My ears got a little red. Placing the slip back into its proper place, I noticed that, lying beneath the slip, was an empty carton of Salem cigarettes.
In a moment of pure rage emanating from the more primitive areas of my brain, I thought of murder, of strangulation. Then my higher faculties gave these impulses color, movement, and form. My hands, calloused from long shifts of lifting paving stones and loading bags of topsoil, closed around her flabby, rotund neck. Terror filled her eyes. She gasped and whimpered for help, but the one who had, unknown to her, been unwillingly helping her for her entire Parasitic existence had finally turned against her. Her revolting body squirmed and she gargled as my working hands crushed her larynx. She died in confusion, having always believed that she deserved life, that she deserved comfort.

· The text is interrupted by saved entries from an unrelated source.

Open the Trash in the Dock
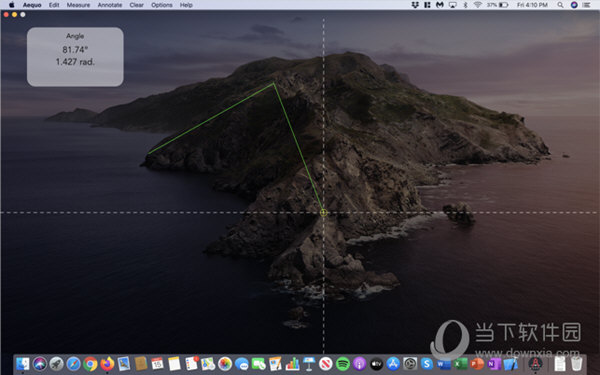Viewport: 600px width, 375px height. click(x=577, y=364)
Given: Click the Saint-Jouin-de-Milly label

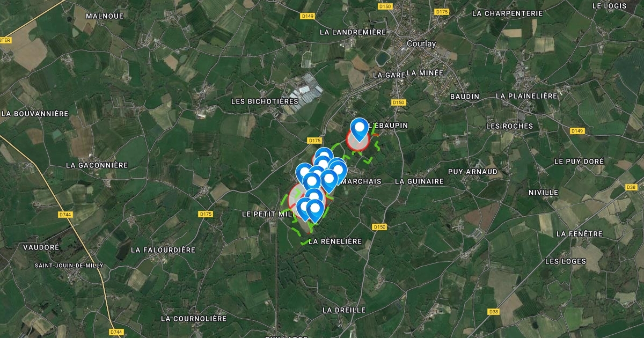Looking at the screenshot, I should (69, 266).
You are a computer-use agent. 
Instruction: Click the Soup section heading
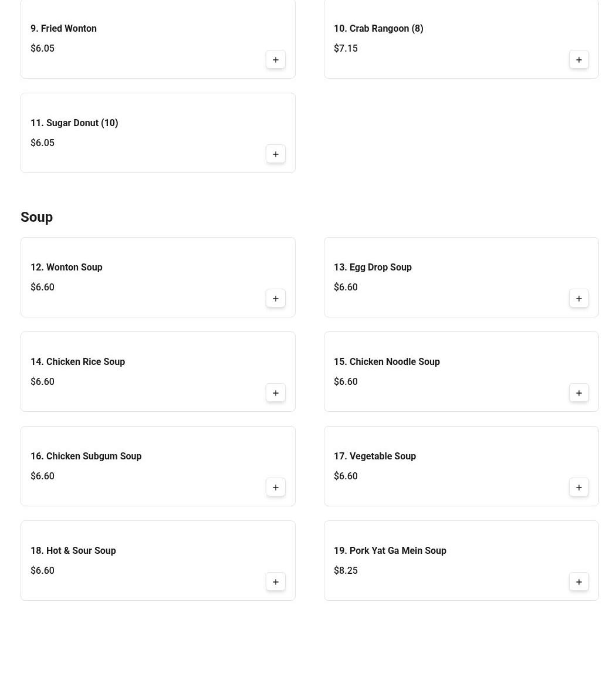(x=36, y=217)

An agonizing death proved to her the great axiom of the universe: she deserved nothing.
The host had at last shaken off the Parasite.
But my fantasy, intensely pleasurable as it was, proved fleeting.
"You done yet?" the Parasite demanded.
"Oh, yes ma'am. You're all loaded up. Please come back and see us soon." I smiled the convincing smile of the slave.

At home later that night, I checked my electronic paystub from Home Depot.
Gross Pay: 586.50.
FICA-MED: 8.50
FICA: OASDI: 36.36
FED INC TAX: 10.30
GA STATE: 15.65
Net Pay: 514.69
I thought of my gross pay. My net pay. My bills. My tuition. I thought of how helpful that 71.81 would be to me.
Then I thought of the Parasite, sitting in her air-conditioning, smoking her Salem cigarettes, admiring her shepherd poles through the window, and waiting for the doctor to show up.
And then, only briefly, I again thought of strangulation.